Your reply must contain the lines from the one with "Instruction: Pick the" through the last line of the material, exact and complete, with no pictures and no other text.
Segment Start: Dataset content
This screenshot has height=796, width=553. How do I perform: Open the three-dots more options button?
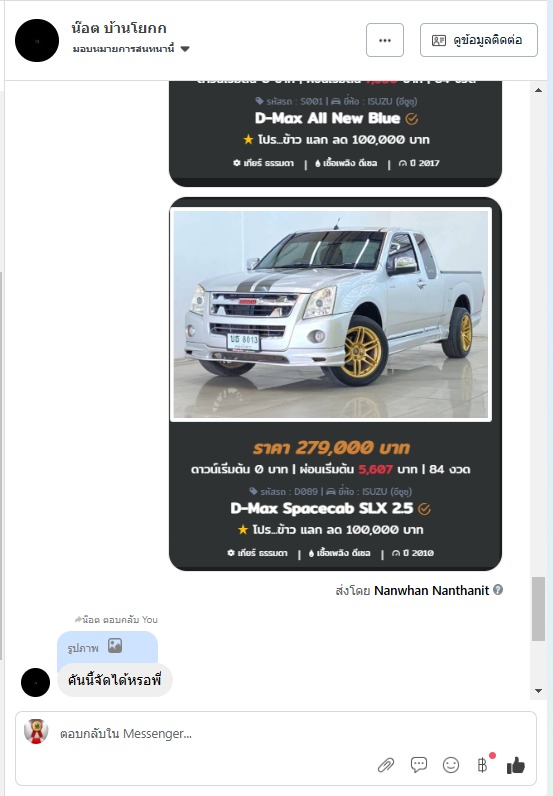(x=385, y=40)
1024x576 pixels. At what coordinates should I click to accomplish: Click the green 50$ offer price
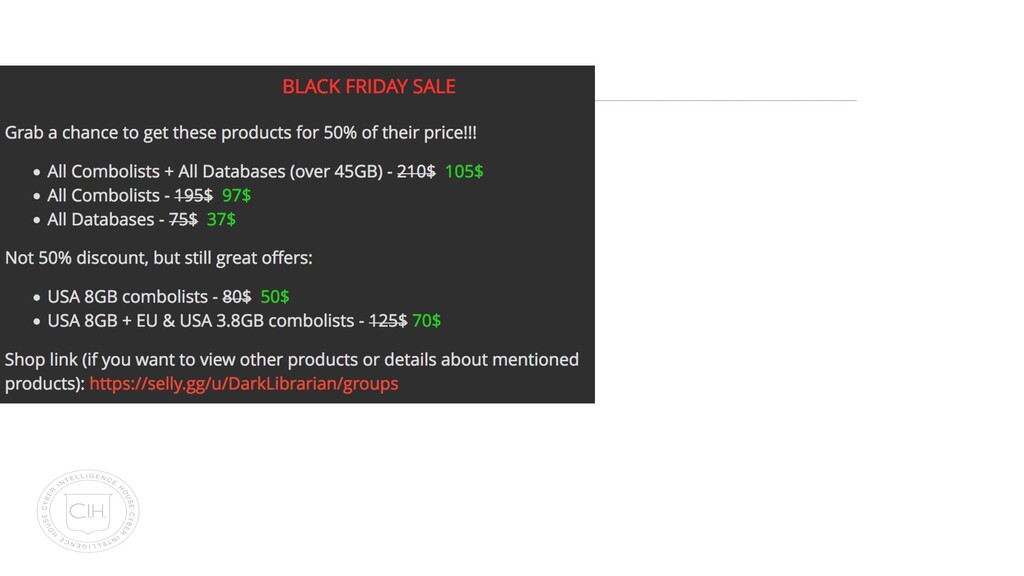(274, 297)
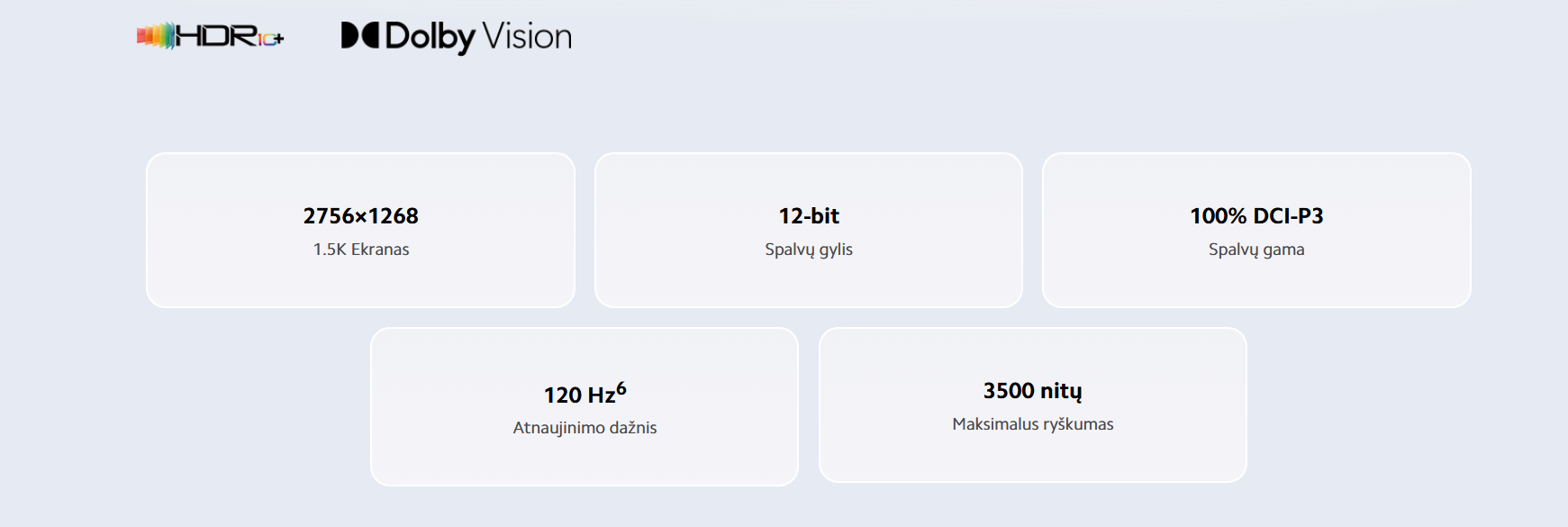1568x527 pixels.
Task: Click the Atnaujinimo dažnis label
Action: 585,428
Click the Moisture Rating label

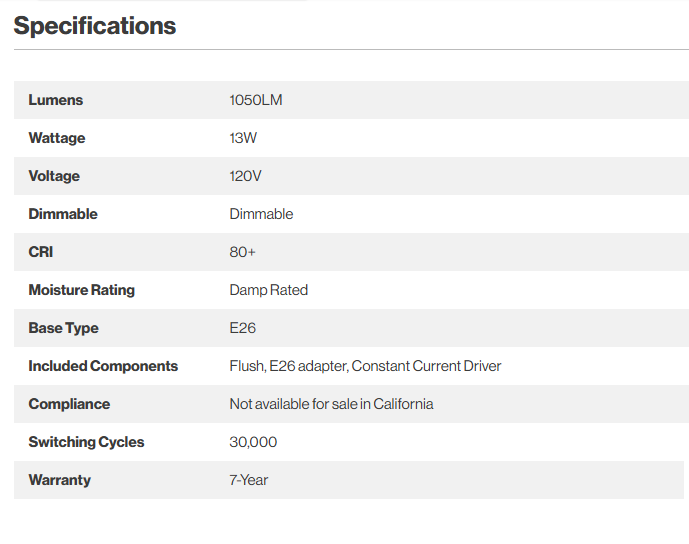coord(81,290)
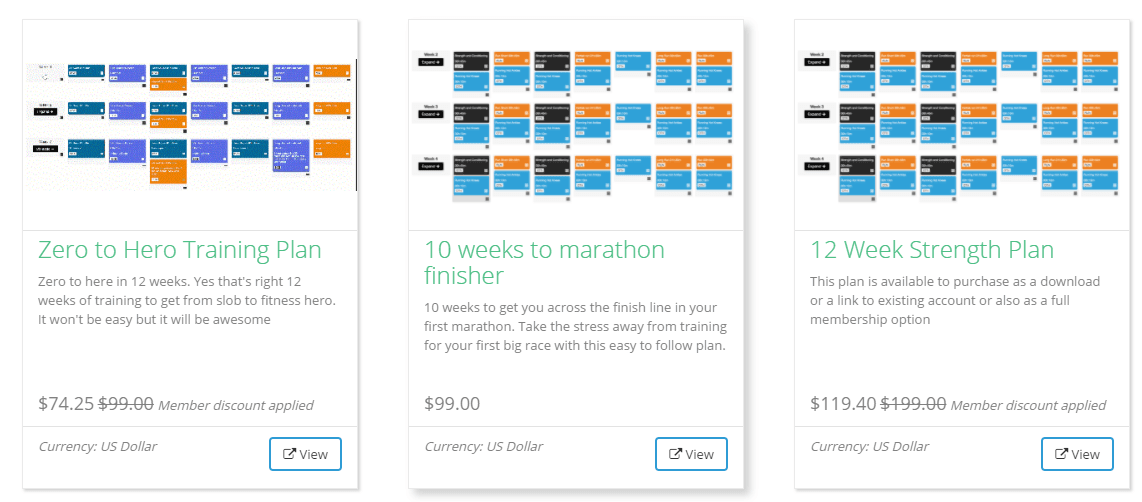
Task: Click the struck-through $199.00 original price
Action: click(912, 404)
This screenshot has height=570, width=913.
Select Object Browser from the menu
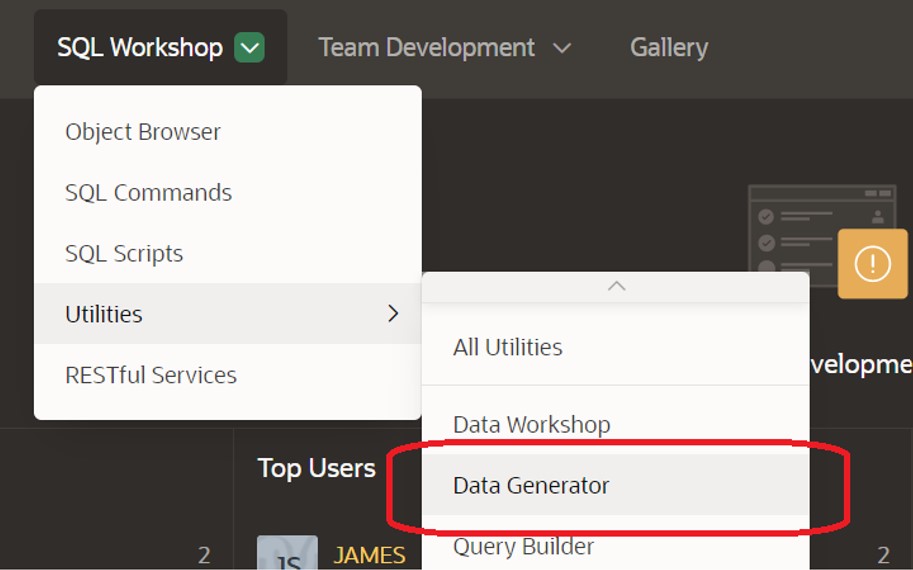pos(143,132)
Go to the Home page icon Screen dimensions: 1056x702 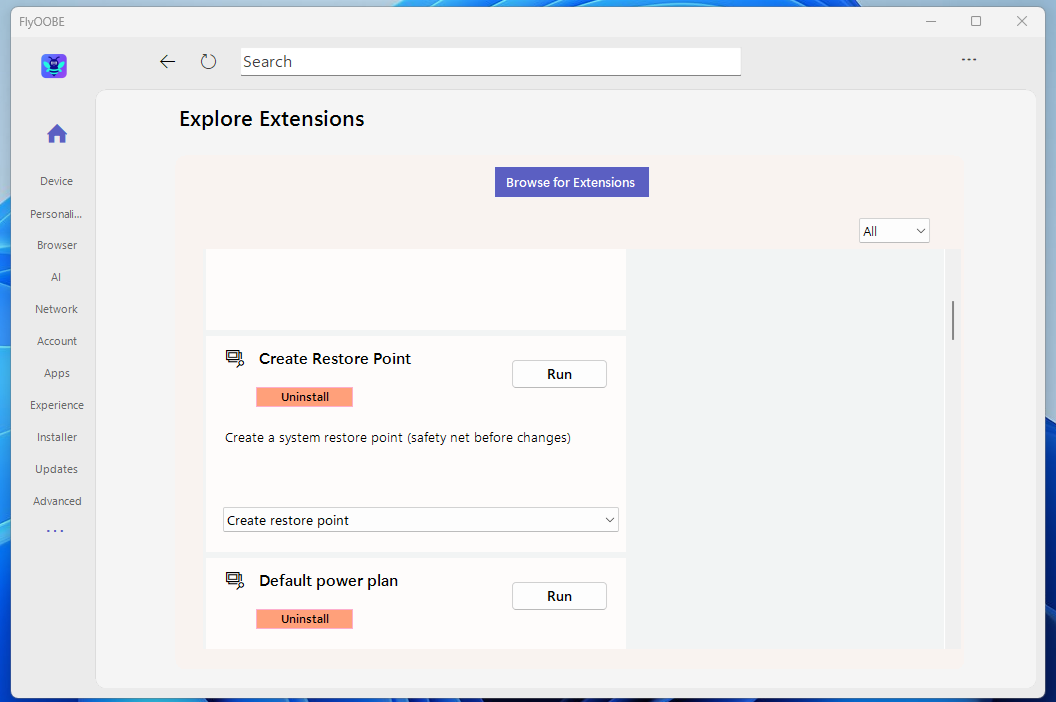coord(57,134)
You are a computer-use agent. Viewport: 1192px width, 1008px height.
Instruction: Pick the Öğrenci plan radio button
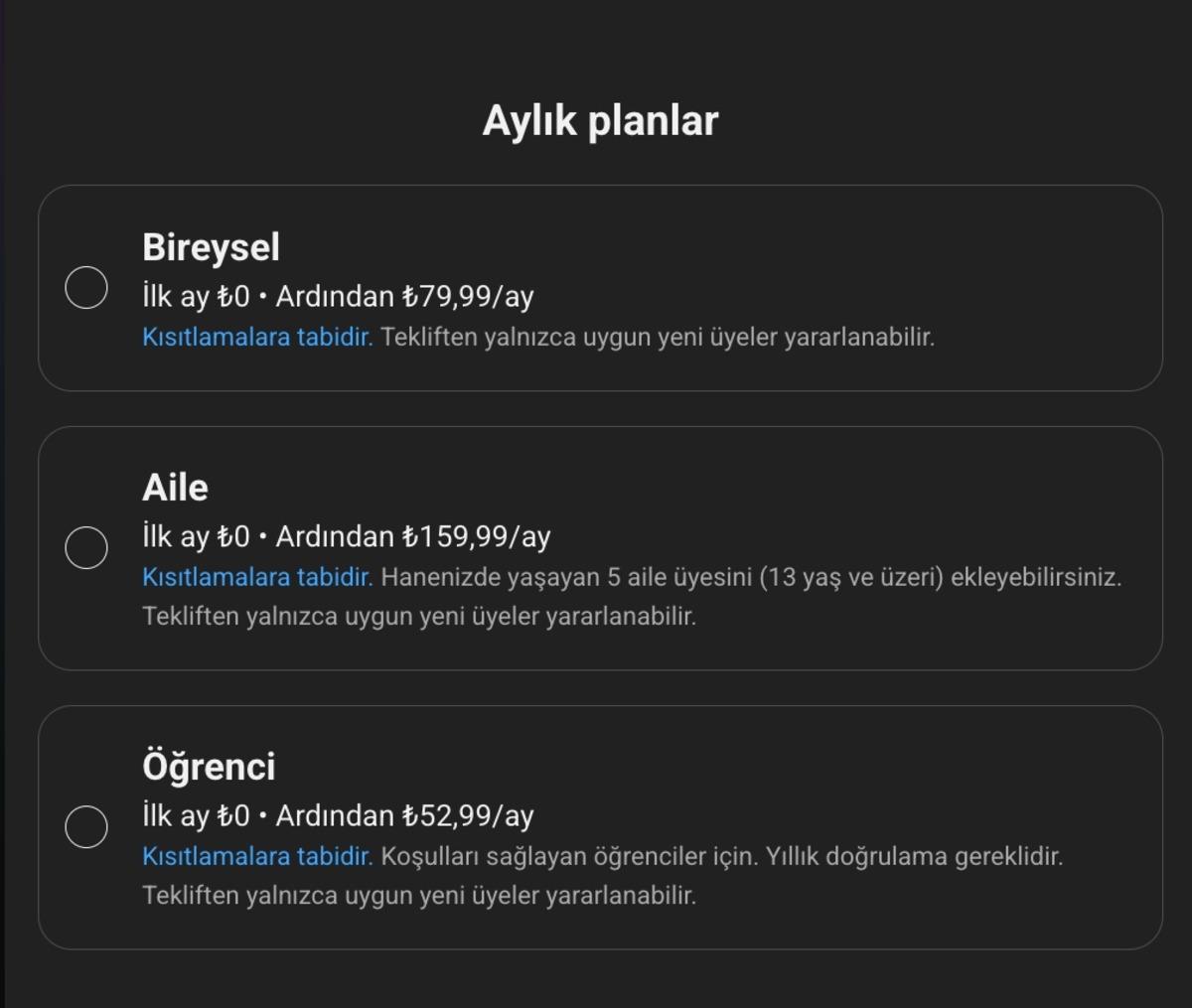point(86,827)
Segment End: Dataset content
**Output of the exercise**:
Instruction: Pick the Öğrenci plan radio button
point(86,827)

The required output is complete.